2025-01-05
50 分钟BBC Sounds Music Radio Podcasts Hello, I'm Lauren Laverne and this is the Desert Island Discs podcast.
Every week I ask my guests to choose the eight tracks, book and luxury they'd want to take with them if they were cast away to a desert island.
And for rights reasons, the music is shorter than the original broadcast.
I hope you enjoy listening.
My castaway this week is the broadcaster and former cricketer Ebony Rainford Brent.
She's a boundary breaker, the first black woman to play for England and one of the first women to summarize on men's international matches.
Alongside her former playing colleague, Isha Gooa, her sporting career was illustrious.
She was part of the England team that won the 2009 Women's Cricket World cup in Australia.
They consolidated their dominance of the women's game three months later by clinching the Women's World Twenty20, the NatWest One Day Series and retaining the women's Ashes.
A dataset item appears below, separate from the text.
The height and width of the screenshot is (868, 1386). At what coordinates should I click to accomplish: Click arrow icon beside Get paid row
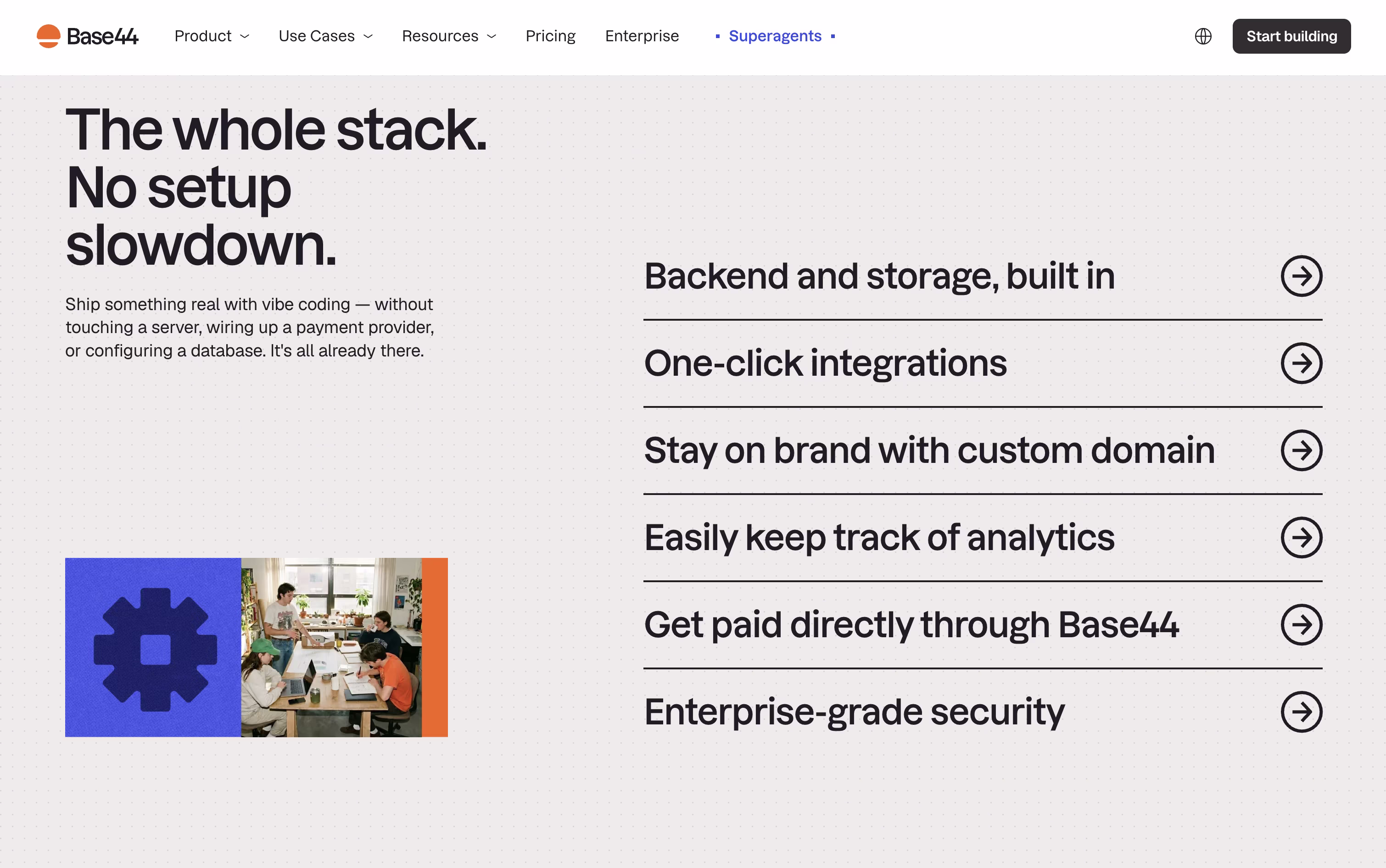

In 2020, she gave an impassioned speech about her experiences of racism for a film that was broadcast in the wake of the Black Lives Matter movement.
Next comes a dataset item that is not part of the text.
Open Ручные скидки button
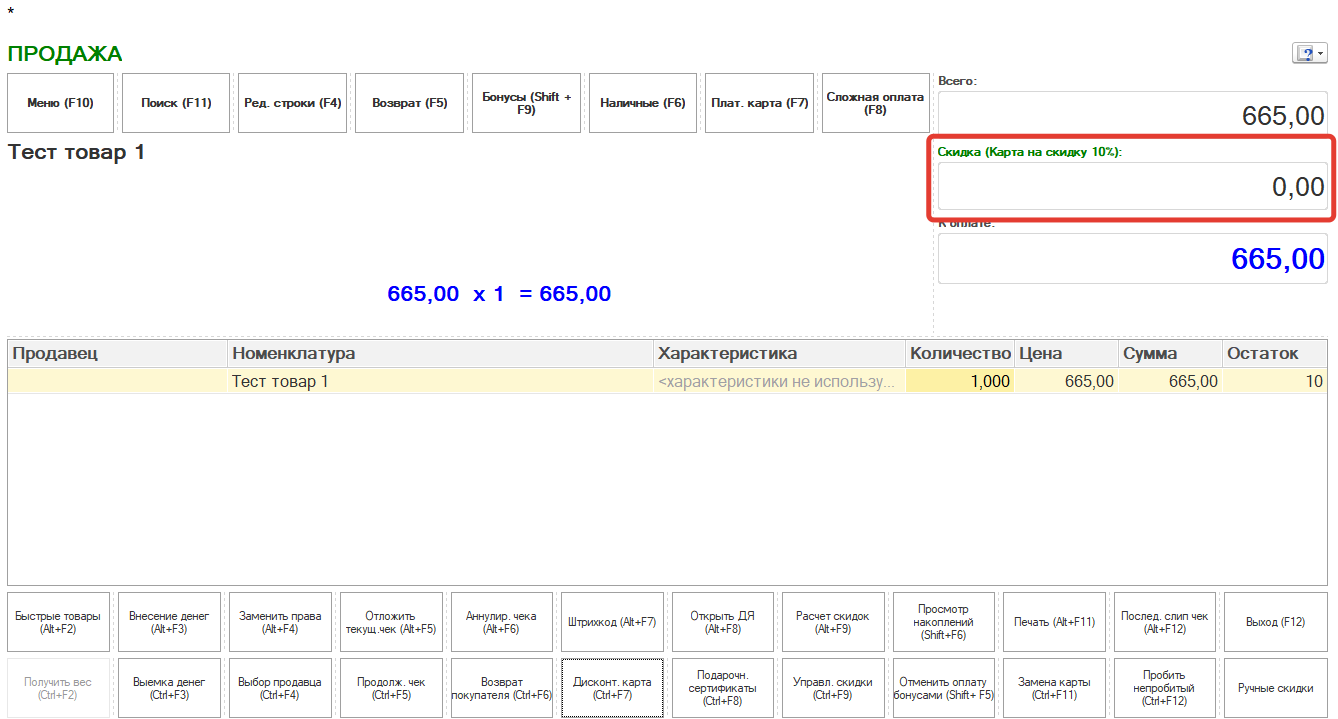The image size is (1338, 719). (x=1275, y=688)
That same year, she founded the African Caribbean engagement charity Ace with her club, Surrey County.
Ace is dedicated to improving diversity in the sport that changed her life.
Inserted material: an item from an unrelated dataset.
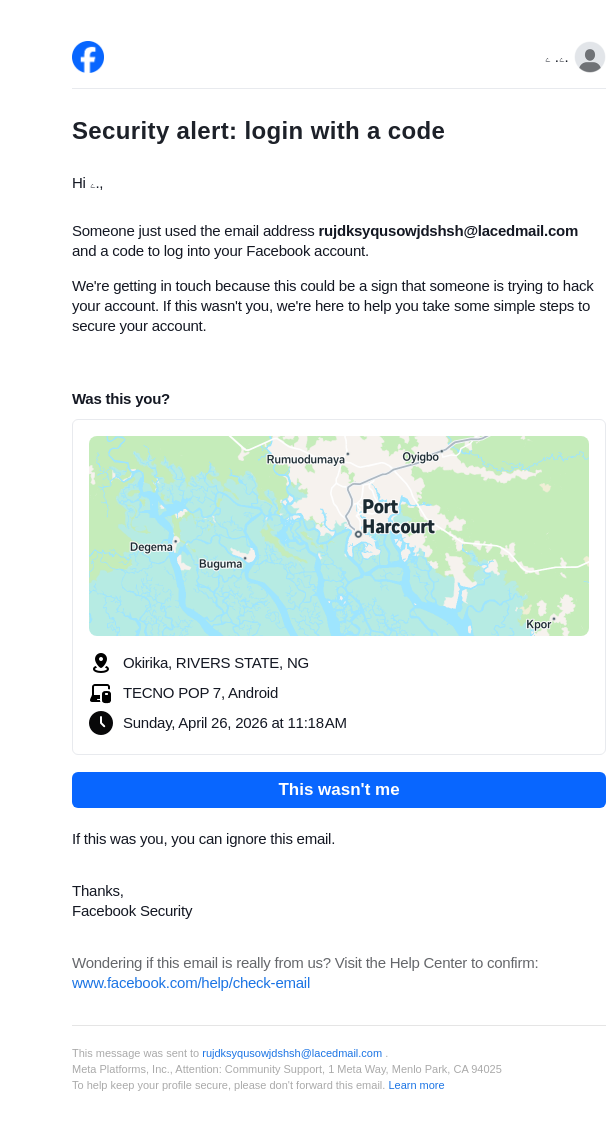614x1131 pixels.
Task: Click the Degema label on the map
Action: click(x=151, y=547)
She was born in South London and her childhood was touched by tragedy.
She lost her eldest brother when she was just five.
But it was also shaped by the dedication of a mother who was determined that her daughter would achieve her dreams and who taught her to believe in herself.
She says, when you're feeling hesitant, flex that muscle to say, okay, I'm not feeling confident right now, but I'm going to put myself forward, or give that a try anyway.
You'll be amazed by what you can achieve.
Ebony Rainford Brent, welcome to Desert Island Discs.
Hello.
Thank you.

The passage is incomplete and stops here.